**Exercise requirements:** Word for word, repeat all of the entries below.

**Records to process:**
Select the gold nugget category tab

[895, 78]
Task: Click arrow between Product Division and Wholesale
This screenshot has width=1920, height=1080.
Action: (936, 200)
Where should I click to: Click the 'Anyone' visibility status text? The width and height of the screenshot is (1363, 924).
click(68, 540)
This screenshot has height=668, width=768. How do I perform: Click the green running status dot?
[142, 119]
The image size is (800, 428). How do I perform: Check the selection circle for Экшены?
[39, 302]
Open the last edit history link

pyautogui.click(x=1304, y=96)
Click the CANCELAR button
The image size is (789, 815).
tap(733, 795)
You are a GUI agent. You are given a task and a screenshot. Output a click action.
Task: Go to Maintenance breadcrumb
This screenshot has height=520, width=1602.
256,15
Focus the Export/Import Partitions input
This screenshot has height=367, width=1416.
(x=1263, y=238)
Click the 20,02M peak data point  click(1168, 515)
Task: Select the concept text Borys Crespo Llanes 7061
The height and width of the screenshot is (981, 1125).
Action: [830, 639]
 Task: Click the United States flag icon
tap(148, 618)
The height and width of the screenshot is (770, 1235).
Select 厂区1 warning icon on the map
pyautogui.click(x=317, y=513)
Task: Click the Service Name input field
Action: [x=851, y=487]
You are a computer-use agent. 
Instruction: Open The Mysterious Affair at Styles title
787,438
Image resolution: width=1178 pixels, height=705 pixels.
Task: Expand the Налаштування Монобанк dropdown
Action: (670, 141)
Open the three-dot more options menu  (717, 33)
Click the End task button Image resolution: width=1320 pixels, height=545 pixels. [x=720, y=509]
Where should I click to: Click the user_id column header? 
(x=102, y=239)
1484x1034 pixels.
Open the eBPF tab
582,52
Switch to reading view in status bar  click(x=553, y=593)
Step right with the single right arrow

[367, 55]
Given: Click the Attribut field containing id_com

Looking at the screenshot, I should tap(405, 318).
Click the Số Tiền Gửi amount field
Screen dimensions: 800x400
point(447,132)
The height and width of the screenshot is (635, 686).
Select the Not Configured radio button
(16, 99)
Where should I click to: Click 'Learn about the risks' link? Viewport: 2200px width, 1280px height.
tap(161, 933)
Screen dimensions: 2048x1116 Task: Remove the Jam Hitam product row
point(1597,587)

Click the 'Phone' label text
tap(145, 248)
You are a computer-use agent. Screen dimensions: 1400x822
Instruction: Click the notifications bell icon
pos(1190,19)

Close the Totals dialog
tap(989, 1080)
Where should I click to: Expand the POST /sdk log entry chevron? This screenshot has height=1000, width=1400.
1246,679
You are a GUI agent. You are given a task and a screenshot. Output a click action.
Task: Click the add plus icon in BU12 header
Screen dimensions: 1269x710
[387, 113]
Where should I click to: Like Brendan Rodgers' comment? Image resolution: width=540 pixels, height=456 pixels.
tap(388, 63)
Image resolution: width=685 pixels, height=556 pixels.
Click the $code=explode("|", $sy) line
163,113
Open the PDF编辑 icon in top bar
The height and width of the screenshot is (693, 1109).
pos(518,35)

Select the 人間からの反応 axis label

**Response to this exercise:**
Select the gold nugget category tab

[895, 78]
Task: Click arrow between Product Division and Wholesale
This screenshot has width=1920, height=1080.
Action: (936, 200)
Where should I click to: Click the 'Anyone' visibility status text? The width and height of the screenshot is (1363, 924).
click(68, 540)
This screenshot has height=668, width=768. How do I perform: Click the green running status dot?
[142, 119]
The image size is (800, 428). How do I perform: Check the selection circle for Экшены?
[39, 302]
Open the last edit history link

pyautogui.click(x=1304, y=96)
Click the CANCELAR button
The image size is (789, 815).
tap(733, 795)
You are a GUI agent. You are given a task and a screenshot. Output a click action.
Task: Go to Maintenance breadcrumb
This screenshot has height=520, width=1602.
256,15
Focus the Export/Import Partitions input
This screenshot has height=367, width=1416.
(x=1263, y=238)
Click the 20,02M peak data point  click(1168, 515)
Task: Select the concept text Borys Crespo Llanes 7061
The height and width of the screenshot is (981, 1125).
Action: [830, 639]
 Task: Click the United States flag icon
tap(148, 618)
The height and width of the screenshot is (770, 1235).
Select 厂区1 warning icon on the map
pyautogui.click(x=317, y=513)
Task: Click the Service Name input field
Action: [x=851, y=487]
You are a computer-use agent. 
Instruction: Open The Mysterious Affair at Styles title
787,438
Image resolution: width=1178 pixels, height=705 pixels.
Task: Expand the Налаштування Монобанк dropdown
Action: (670, 141)
Open the three-dot more options menu  (717, 33)
Click the End task button Image resolution: width=1320 pixels, height=545 pixels. [x=720, y=509]
Where should I click to: Click the user_id column header? 
(x=102, y=239)
1484x1034 pixels.
Open the eBPF tab
582,52
Switch to reading view in status bar  click(x=553, y=593)
Step right with the single right arrow

[367, 55]
Given: Click the Attribut field containing id_com

Looking at the screenshot, I should tap(405, 318).
Click the Số Tiền Gửi amount field
Screen dimensions: 800x400
point(447,132)
The height and width of the screenshot is (635, 686).
Select the Not Configured radio button
(16, 99)
Where should I click to: Click 'Learn about the risks' link? Viewport: 2200px width, 1280px height.
tap(161, 933)
Screen dimensions: 2048x1116 Task: Remove the Jam Hitam product row
point(1597,587)

Click the 'Phone' label text
tap(145, 248)
You are a computer-use agent. Screen dimensions: 1400x822
Instruction: Click the notifications bell icon
pos(1190,19)

Close the Totals dialog
tap(989, 1080)
Where should I click to: Expand the POST /sdk log entry chevron? This screenshot has height=1000, width=1400.
1246,679
You are a GUI agent. You are given a task and a screenshot. Output a click action.
Task: Click the add plus icon in BU12 header
Screen dimensions: 1269x710
[387, 113]
Where should I click to: Like Brendan Rodgers' comment? Image resolution: width=540 pixels, height=456 pixels.
tap(388, 63)
Image resolution: width=685 pixels, height=556 pixels.
Click the $code=explode("|", $sy) line
163,113
Open the PDF编辑 icon in top bar
The height and width of the screenshot is (693, 1109).
pos(518,35)

Select the 人間からの反応 axis label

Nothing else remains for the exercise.